INSTRUCTION
Copy the records below exactly, from the line with "Open the Setup menu" to the line with "Action: (1151, 316)", including both of those lines.

[Item coordinate data]
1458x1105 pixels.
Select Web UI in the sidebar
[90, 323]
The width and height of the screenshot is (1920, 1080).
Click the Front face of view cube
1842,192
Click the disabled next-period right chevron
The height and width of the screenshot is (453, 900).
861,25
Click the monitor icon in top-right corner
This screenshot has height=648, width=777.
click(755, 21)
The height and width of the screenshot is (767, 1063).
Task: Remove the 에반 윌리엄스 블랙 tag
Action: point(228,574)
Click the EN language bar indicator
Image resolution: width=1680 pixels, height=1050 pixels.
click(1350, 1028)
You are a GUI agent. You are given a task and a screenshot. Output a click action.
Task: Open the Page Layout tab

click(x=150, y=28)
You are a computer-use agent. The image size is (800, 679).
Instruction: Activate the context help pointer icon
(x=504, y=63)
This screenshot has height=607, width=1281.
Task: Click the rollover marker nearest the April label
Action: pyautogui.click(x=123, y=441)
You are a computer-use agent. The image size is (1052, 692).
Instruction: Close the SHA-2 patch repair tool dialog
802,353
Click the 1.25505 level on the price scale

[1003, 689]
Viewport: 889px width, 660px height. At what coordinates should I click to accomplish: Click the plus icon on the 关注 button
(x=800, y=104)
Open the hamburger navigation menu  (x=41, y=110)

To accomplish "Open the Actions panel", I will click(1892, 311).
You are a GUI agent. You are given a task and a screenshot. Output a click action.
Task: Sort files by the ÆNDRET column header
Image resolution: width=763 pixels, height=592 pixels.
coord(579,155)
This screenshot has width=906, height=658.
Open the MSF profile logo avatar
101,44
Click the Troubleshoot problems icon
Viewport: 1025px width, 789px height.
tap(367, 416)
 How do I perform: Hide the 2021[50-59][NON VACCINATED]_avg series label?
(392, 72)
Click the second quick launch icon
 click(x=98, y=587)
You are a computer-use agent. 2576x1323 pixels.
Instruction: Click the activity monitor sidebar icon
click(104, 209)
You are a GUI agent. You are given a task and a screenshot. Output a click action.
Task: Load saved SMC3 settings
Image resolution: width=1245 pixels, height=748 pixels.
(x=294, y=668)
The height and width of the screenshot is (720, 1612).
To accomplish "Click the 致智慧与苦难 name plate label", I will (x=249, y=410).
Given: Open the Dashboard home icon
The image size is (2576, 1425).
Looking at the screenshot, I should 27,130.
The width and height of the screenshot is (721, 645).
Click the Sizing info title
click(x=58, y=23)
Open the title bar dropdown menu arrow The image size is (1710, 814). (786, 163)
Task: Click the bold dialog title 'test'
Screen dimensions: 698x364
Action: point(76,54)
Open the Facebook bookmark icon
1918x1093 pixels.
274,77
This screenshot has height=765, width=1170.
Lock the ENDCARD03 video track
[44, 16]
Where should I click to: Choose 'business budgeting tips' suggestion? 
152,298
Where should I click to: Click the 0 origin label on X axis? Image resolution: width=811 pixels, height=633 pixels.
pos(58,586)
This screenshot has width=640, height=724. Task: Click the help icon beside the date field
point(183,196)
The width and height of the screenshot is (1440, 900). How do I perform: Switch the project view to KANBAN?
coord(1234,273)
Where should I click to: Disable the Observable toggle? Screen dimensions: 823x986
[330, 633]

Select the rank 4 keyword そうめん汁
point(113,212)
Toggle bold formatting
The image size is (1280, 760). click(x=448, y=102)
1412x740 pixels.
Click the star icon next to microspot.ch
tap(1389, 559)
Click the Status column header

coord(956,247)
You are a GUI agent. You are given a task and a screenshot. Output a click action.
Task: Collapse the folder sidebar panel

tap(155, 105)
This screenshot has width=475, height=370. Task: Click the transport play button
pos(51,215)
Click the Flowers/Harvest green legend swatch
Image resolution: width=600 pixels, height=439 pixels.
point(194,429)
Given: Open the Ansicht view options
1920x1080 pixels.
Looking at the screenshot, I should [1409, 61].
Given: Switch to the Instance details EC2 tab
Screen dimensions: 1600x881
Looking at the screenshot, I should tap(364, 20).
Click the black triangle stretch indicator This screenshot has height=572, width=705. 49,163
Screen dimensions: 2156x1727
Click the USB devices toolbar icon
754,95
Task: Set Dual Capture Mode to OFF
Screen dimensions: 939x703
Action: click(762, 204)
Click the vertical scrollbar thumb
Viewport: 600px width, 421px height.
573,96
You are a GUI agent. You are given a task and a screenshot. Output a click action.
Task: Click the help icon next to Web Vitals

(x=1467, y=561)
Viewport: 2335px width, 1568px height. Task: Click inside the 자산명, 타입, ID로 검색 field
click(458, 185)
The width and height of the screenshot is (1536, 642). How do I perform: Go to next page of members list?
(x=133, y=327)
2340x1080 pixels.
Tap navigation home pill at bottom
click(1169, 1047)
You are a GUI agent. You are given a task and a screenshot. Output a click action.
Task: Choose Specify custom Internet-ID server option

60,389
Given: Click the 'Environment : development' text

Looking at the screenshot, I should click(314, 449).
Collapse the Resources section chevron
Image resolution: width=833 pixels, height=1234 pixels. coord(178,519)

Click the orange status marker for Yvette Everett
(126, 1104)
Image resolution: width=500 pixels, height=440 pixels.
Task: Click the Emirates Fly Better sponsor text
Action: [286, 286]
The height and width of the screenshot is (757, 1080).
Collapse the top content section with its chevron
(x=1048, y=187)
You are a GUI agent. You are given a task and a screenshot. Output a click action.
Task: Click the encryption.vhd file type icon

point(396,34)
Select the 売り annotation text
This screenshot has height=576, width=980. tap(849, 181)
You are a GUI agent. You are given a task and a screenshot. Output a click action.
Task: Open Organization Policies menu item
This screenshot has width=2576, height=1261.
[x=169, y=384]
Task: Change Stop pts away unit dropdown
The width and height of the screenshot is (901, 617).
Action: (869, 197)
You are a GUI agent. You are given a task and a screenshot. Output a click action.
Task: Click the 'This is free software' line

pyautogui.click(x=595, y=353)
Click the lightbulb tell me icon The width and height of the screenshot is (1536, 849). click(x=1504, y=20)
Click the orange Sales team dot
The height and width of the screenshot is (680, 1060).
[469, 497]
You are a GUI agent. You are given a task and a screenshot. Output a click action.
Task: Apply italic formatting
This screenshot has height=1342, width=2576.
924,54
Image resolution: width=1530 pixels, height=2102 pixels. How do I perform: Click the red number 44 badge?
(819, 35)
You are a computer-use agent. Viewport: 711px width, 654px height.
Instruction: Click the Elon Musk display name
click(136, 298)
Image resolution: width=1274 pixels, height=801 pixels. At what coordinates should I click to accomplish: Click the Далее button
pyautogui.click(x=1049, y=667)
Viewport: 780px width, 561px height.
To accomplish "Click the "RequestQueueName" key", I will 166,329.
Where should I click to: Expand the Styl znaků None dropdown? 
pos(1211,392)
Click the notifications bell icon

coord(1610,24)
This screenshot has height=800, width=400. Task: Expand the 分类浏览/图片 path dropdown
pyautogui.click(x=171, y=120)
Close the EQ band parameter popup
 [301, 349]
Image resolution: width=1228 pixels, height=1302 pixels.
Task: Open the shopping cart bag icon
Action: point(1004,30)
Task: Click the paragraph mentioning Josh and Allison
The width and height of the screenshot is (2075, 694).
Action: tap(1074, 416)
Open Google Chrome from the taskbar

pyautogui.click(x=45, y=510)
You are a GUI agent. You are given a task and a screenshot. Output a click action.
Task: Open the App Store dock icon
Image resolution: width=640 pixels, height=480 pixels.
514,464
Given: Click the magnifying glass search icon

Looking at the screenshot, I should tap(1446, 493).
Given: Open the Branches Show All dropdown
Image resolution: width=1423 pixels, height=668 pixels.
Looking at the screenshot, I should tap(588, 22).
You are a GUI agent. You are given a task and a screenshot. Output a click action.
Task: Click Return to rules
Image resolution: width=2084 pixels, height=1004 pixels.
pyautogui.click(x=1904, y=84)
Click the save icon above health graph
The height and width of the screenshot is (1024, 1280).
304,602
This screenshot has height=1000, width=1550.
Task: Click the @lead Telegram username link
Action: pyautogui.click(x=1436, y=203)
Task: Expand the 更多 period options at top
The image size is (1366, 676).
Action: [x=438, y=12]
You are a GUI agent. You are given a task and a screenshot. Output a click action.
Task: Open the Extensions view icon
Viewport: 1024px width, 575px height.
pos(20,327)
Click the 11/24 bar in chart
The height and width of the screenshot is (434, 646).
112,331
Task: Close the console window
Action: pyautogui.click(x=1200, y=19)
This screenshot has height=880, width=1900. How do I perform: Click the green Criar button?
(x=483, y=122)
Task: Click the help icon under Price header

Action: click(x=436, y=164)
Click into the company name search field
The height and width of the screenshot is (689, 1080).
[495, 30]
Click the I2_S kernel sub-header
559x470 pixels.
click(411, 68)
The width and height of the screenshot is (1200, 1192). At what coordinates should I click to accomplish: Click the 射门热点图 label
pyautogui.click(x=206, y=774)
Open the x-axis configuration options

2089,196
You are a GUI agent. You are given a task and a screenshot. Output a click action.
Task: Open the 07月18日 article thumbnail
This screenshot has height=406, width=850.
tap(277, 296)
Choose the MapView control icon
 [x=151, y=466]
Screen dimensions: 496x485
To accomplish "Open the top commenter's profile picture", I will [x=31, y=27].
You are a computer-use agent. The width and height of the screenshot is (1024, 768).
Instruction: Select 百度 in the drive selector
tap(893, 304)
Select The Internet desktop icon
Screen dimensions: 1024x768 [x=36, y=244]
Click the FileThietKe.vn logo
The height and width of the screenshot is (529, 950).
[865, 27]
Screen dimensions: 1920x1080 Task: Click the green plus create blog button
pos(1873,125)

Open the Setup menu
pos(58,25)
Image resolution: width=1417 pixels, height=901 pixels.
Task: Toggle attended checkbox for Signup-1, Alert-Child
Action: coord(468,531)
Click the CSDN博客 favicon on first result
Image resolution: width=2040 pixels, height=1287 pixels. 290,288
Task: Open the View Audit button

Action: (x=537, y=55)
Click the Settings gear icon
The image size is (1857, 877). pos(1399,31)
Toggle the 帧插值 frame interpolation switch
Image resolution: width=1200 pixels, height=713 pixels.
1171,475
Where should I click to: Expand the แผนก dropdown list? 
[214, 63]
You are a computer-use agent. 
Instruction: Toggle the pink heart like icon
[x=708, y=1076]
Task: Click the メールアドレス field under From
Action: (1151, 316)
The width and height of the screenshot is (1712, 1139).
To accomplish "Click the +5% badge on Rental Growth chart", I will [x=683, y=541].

ANSWER IN FULL
Open the Setup menu
pos(58,25)
Image resolution: width=1417 pixels, height=901 pixels.
Task: Toggle attended checkbox for Signup-1, Alert-Child
Action: coord(468,531)
Click the CSDN博客 favicon on first result
Image resolution: width=2040 pixels, height=1287 pixels. 290,288
Task: Open the View Audit button

Action: (x=537, y=55)
Click the Settings gear icon
The image size is (1857, 877). pos(1399,31)
Toggle the 帧插值 frame interpolation switch
Image resolution: width=1200 pixels, height=713 pixels.
1171,475
Where should I click to: Expand the แผนก dropdown list? 
[214, 63]
You are a computer-use agent. 
Instruction: Toggle the pink heart like icon
[x=708, y=1076]
Task: Click the メールアドレス field under From
Action: (1151, 316)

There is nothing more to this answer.